Sandy River Flooding pix

Interesting lessons learned from doing the photo shoot yesterday:

1.) Moving water closeups get blurred unless you have a rill of whitewater for the autofocus to work (I wasn’t playing with apeture/speed settings, could have but I was trying to get in, get shots, get to work).

Example:

2.) Framing through trees can be hard:

(actually, this one isn’t too bad)

3.) But sometimes the magic works

4.) During big weather events, pack the damn camera!

I could have gotten much more impressive shots than this:

Last night I was standing on the bank about thirty feet behind those sandbags in the picture above, with the river up about a foot higher.  I had permission then; I didn’t have permission in the morning.

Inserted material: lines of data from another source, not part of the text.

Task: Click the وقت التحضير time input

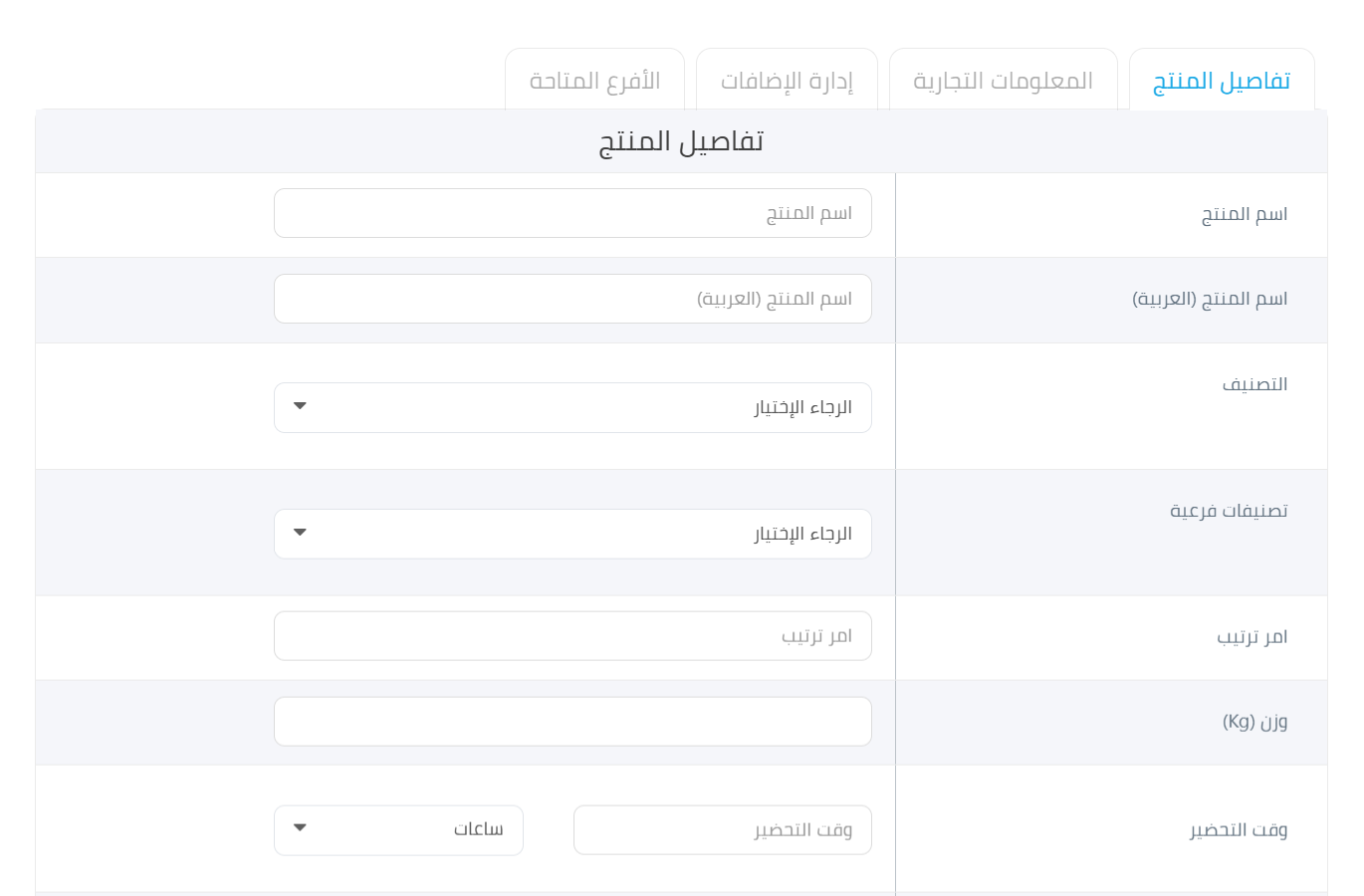Action: (723, 830)
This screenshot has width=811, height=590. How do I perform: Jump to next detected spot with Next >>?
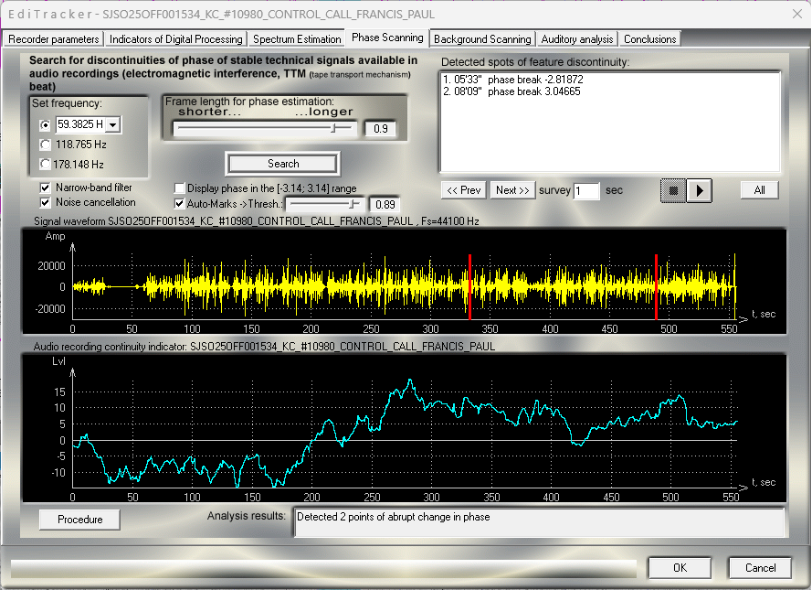coord(512,190)
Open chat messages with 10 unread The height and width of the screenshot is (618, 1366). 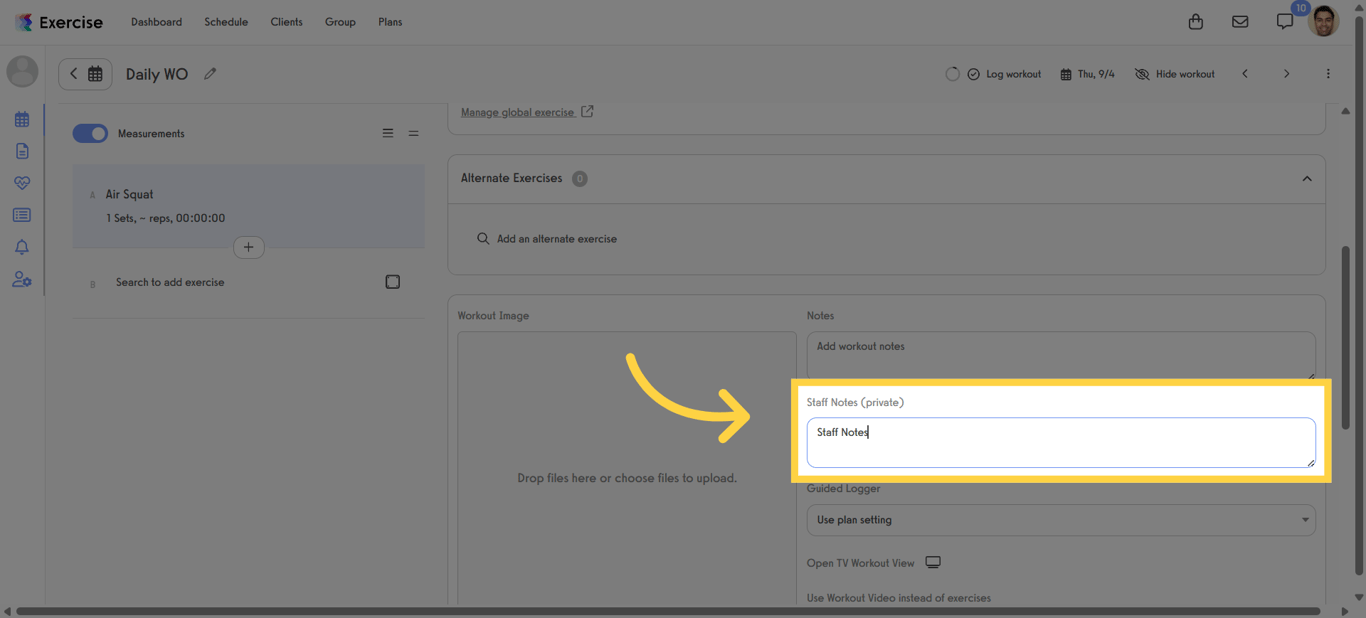tap(1284, 21)
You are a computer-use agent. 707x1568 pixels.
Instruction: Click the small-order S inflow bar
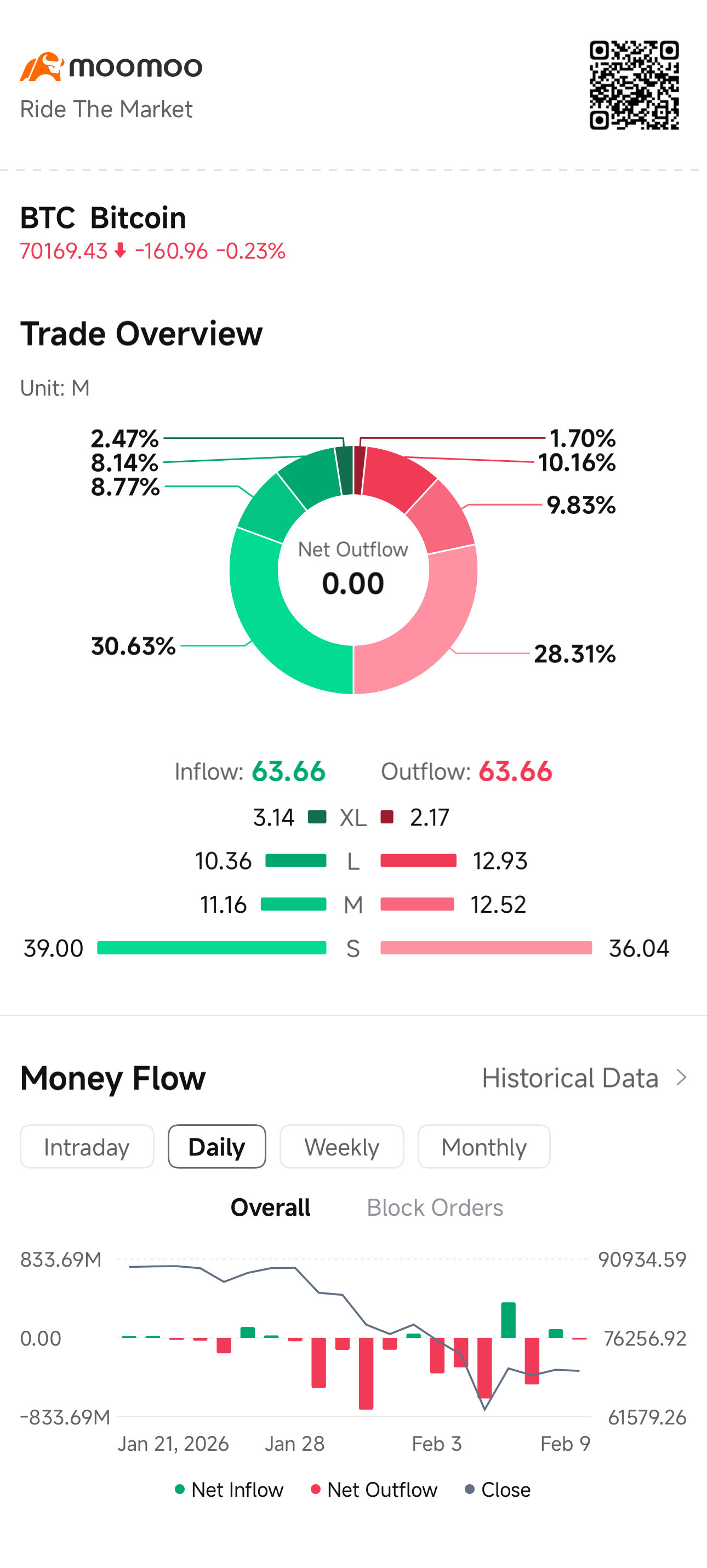[212, 948]
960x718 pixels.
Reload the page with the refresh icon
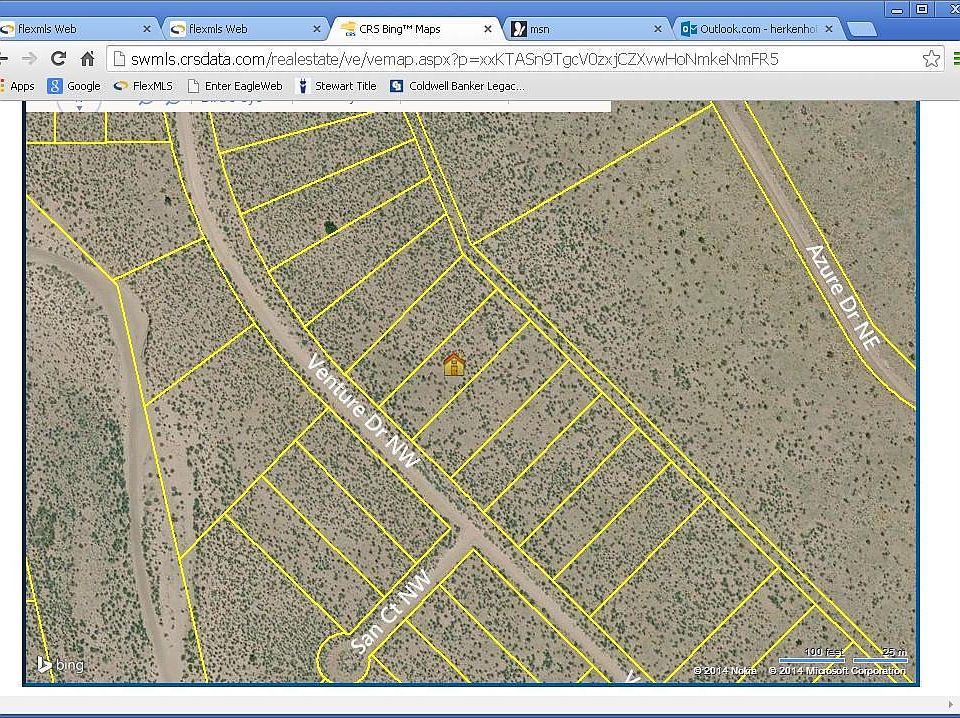[59, 59]
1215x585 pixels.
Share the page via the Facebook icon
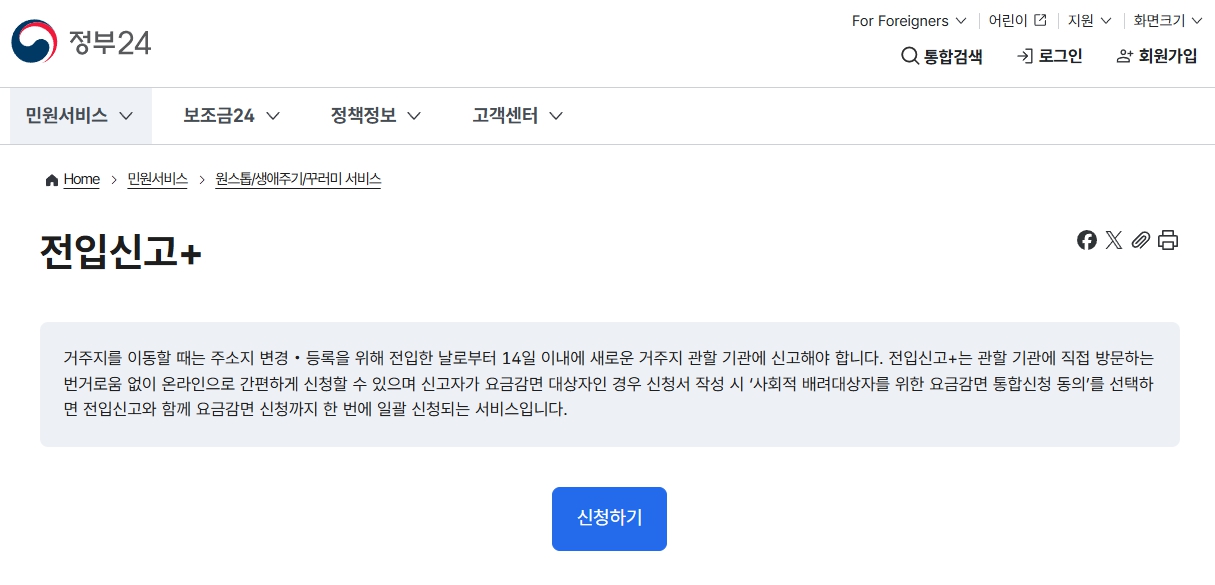[x=1087, y=240]
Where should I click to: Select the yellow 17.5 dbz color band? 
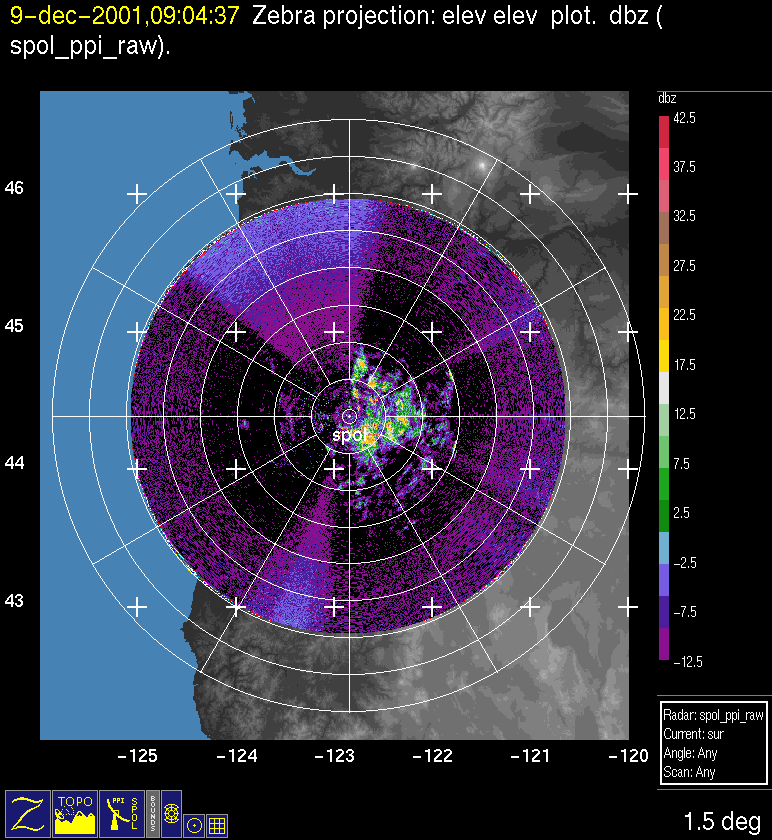point(664,354)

Following this Sandy River flooding story is…interesting.  Thinking very hard about it.  It’s a shallow glacier-fed river and the biggest impact on flood levels during the winter is the freezing level up on the Mountain.  A combination of a Pineapple Express weather event, sizable snowpack, and freezing level retreating up the Mountain means a lot of water gets dumped into the river.  The river bed is gravelly and sandy (ergo, “Sandy River,” as William Clark dubbed it) so it’s not inclined to stay in its bed.

Meanwhile, after last winter’s disastrous floods, there’s rumors of scandals in the wake of flood restoration and repair.  It will be interesting to watch how this shakes out.